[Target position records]
###
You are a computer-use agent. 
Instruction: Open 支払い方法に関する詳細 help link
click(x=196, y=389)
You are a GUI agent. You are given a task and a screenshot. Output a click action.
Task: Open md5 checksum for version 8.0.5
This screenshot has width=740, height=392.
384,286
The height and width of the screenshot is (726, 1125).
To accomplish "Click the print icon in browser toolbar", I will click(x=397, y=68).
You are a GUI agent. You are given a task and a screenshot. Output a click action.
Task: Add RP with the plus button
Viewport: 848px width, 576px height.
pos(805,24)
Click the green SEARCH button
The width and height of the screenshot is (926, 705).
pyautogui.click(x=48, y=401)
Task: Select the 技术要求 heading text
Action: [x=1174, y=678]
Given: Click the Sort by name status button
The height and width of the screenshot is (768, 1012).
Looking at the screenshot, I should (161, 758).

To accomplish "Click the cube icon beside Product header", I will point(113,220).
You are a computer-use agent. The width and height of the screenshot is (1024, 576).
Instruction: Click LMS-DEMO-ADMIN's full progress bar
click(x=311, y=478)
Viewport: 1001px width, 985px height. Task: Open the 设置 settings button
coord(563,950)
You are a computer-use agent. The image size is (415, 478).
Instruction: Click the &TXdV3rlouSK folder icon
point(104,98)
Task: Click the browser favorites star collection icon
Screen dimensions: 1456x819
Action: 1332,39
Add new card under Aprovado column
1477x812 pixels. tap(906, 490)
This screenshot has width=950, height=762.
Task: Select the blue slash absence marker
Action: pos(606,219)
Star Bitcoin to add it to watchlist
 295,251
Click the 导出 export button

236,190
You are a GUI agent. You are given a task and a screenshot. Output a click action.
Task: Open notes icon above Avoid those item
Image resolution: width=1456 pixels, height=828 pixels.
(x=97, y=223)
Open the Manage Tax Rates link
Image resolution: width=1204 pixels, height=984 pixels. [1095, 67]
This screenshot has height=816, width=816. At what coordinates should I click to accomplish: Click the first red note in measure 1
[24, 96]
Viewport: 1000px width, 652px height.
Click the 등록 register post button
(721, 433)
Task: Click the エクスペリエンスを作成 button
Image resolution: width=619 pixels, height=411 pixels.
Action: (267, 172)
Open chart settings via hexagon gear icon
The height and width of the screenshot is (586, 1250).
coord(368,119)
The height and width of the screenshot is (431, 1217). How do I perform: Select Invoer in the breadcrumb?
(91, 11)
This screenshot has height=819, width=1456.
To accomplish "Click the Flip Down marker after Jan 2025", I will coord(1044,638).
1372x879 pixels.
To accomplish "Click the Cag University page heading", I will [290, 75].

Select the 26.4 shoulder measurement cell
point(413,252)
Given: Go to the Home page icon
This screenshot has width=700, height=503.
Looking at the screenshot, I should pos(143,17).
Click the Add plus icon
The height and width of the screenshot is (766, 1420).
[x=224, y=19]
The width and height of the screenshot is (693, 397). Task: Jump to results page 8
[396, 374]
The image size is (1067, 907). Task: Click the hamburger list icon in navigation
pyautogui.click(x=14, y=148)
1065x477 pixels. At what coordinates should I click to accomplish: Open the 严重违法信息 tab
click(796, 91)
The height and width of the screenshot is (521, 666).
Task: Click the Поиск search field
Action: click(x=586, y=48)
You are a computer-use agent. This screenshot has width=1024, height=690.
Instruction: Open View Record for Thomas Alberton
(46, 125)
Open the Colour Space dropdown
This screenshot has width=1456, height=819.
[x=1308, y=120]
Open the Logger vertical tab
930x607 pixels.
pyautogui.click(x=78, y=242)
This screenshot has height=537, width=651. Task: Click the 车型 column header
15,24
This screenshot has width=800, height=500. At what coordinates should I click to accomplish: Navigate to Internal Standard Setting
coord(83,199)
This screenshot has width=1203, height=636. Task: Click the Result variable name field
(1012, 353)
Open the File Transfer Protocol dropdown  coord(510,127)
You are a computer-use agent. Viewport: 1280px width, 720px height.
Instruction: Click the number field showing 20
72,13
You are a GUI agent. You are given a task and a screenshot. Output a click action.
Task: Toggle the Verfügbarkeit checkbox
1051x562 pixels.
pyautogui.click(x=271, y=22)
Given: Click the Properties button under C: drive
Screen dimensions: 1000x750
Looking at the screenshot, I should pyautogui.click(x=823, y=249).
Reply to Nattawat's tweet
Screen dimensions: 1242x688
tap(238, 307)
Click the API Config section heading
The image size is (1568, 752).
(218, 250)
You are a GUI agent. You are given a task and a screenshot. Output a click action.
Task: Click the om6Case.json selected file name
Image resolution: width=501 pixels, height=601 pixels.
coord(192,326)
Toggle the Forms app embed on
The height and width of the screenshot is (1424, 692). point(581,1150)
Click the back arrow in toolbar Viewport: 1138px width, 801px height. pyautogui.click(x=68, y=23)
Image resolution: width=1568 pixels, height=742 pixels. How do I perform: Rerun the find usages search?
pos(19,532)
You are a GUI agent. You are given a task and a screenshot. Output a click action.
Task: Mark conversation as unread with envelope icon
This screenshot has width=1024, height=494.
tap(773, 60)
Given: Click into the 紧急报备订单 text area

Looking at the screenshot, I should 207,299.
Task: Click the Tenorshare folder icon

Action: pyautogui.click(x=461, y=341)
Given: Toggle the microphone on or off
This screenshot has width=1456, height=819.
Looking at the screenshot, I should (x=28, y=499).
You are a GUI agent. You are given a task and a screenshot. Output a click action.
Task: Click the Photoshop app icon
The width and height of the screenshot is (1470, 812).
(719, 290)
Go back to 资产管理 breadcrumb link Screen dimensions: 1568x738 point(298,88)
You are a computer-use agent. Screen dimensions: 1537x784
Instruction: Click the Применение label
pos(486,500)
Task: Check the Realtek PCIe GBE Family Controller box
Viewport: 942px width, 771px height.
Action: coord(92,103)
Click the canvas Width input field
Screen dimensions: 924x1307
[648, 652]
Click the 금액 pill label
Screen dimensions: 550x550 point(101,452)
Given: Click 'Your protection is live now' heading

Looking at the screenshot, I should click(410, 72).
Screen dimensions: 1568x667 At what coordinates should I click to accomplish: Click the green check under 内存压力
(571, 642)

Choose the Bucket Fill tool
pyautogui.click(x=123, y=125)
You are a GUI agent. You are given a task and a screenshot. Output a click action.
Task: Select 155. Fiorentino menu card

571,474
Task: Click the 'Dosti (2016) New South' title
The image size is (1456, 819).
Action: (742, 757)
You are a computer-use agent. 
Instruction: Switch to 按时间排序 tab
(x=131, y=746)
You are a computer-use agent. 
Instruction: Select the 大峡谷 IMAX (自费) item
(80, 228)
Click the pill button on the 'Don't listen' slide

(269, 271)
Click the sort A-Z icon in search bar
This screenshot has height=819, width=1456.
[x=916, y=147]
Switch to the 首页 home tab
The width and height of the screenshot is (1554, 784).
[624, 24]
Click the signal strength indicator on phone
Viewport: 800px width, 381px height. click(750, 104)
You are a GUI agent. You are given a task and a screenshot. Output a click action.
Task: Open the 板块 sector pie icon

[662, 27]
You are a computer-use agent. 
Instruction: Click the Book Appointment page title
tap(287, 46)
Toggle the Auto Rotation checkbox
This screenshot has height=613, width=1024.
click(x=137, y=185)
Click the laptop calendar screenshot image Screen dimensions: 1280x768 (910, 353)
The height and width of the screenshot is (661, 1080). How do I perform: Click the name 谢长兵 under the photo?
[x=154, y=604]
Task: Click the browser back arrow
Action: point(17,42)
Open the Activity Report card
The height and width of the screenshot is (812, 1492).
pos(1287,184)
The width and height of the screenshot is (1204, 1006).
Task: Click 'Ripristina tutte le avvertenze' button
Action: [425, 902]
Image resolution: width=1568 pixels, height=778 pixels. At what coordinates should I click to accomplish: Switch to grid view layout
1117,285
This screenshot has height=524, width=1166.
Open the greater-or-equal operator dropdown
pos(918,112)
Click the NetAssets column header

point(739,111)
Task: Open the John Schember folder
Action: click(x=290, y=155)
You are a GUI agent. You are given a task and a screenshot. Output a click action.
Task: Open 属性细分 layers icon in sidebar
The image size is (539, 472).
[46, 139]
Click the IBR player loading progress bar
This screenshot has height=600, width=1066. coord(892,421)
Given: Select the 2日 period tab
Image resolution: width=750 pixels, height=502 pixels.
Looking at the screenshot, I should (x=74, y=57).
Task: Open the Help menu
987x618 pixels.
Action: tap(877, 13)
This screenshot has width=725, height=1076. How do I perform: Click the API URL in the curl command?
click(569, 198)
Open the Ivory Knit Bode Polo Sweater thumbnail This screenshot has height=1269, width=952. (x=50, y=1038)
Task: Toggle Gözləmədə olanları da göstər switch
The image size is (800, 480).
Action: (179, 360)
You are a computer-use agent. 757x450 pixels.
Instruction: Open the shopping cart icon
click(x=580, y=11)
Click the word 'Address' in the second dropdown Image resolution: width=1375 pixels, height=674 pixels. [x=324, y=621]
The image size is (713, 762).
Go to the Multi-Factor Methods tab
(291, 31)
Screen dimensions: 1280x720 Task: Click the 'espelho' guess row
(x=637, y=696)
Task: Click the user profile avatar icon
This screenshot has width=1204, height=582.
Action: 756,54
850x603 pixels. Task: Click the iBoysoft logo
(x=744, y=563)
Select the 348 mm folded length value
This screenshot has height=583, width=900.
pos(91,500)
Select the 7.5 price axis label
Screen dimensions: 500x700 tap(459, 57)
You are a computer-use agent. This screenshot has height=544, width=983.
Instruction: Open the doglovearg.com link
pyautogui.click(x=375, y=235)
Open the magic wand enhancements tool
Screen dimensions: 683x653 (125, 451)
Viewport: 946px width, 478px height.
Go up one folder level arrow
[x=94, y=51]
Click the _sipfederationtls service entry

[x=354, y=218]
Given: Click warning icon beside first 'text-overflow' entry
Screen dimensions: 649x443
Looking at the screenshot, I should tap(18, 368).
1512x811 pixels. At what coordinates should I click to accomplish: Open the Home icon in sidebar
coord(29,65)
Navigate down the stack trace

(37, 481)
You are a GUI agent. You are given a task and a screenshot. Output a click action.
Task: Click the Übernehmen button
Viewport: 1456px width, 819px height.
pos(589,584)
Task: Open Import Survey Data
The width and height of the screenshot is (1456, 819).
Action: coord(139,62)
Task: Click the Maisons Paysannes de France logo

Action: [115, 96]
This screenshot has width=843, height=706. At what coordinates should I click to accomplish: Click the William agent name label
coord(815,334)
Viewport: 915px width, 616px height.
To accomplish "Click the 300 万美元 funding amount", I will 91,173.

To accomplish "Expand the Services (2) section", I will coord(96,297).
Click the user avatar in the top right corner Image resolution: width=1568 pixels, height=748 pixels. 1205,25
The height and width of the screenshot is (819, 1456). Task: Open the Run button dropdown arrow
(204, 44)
###
* [Given problem]
Can you copy out the entries word for word, starting at the line that contains "Choose the Bucket Fill tool" and ending at the line that contains "Action: point(17,42)", both included?

* [Solution]
Choose the Bucket Fill tool
pyautogui.click(x=123, y=125)
You are a GUI agent. You are given a task and a screenshot. Output a click action.
Task: Select 155. Fiorentino menu card

571,474
Task: Click the 'Dosti (2016) New South' title
The image size is (1456, 819).
Action: (742, 757)
You are a computer-use agent. 
Instruction: Switch to 按时间排序 tab
(x=131, y=746)
You are a computer-use agent. 
Instruction: Select the 大峡谷 IMAX (自费) item
(80, 228)
Click the pill button on the 'Don't listen' slide

(269, 271)
Click the sort A-Z icon in search bar
This screenshot has height=819, width=1456.
[x=916, y=147]
Switch to the 首页 home tab
The width and height of the screenshot is (1554, 784).
[624, 24]
Click the signal strength indicator on phone
Viewport: 800px width, 381px height. click(750, 104)
You are a GUI agent. You are given a task and a screenshot. Output a click action.
Task: Open the 板块 sector pie icon

[662, 27]
You are a computer-use agent. 
Instruction: Click the Book Appointment page title
tap(287, 46)
Toggle the Auto Rotation checkbox
This screenshot has height=613, width=1024.
click(x=137, y=185)
Click the laptop calendar screenshot image Screen dimensions: 1280x768 (910, 353)
The height and width of the screenshot is (661, 1080). How do I perform: Click the name 谢长兵 under the photo?
[x=154, y=604]
Task: Click the browser back arrow
Action: point(17,42)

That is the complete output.